NIV Congres

Objectives Mesenchymal stem cells (MSC) and their secreted factors represent a potential new therapeutic strategy to stimulate liver regeneration in living-donor liver transplantation to prevent small-for-size syndrome. Our previous data showed increased liver weight gain and hepatocyte proliferation in mice treated with MSC-derived factors after 70% partial hepatectomy (PH). In the current study we investigated if MSC-derived factors protect mice against ischemia and reperfusion injury (IRI) alone or in combination with 50% PH.

Methods In the IRI alone model, C57BL/6 mice were subjected to IRI by clamping the median and left lateral liver lobes for 90 minutes. In the IRI+PH model, mice were subjected to 60 minutes of IRI after which a 50% PH was performed by ligation of the right lateral lobe, caudate lobes and the right part of the median lobe. In both groups, animals were treated immediately after surgery (and 24 hours later if sacrificed after 2 days) with serum-free concentrated conditioned culture medium of liver-derived MSC (MSC-CM). Concentrated unconditioned medium (UM) was used as vehicle control. Animals in the IRI group were sacrificed after 6 or 24 hours to investigate effects on serum transaminases and hepatocyte damage. Animals of the IRI+PH group were sacrificed after 48 hours to also investigate effects on hepatocyte proliferation.

Results In the IRI model, serum ALT and AST levels after 6 and 24 hours showed no differences between the MSC-CM and UM treatment group. Similar, in the IRI+PH model, ALT and AST levels were not significantly different between both treatment groups. In this combined group, however, a significant reduction in tissue damage after MSC-CM treatment was observed, accompanied by reduced inflammatory cell infiltration. The average damage score in the MSC-CM group was 0.63 versus 1.40 in the UM group (p=0.04). This was furthermore accompanied by a significant increase in hepatocyte proliferation in the MSC-CM group as compared to the UM group (13.5% vs. 5.0% BrdU-positive nuclei, p=0.002).

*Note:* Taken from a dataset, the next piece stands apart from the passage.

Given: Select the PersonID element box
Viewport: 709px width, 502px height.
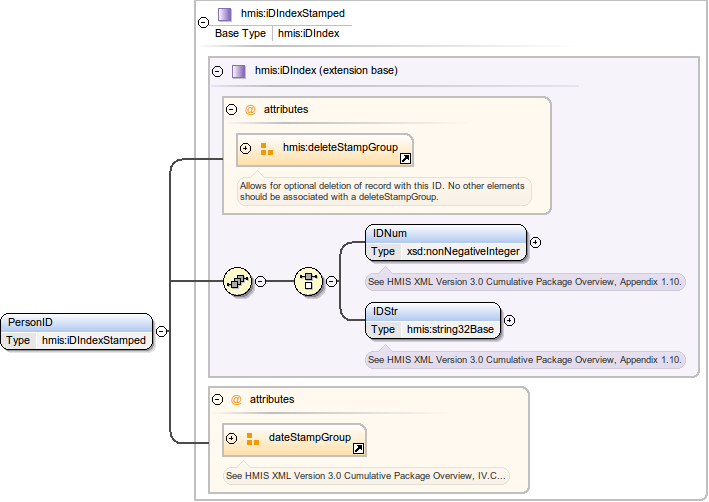Looking at the screenshot, I should point(77,331).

Conclusion This study shows that MSC-derived factors do not protect against the early effects of ischemia and reperfusion injury, but significantly stimulate hepatocyte proliferation and improve liver regeneration after liver resection, despite combined ischemia and reperfusion injury. MSC-derived factors therefore represent a promising strategy to expand options in living-donor liver transplantation.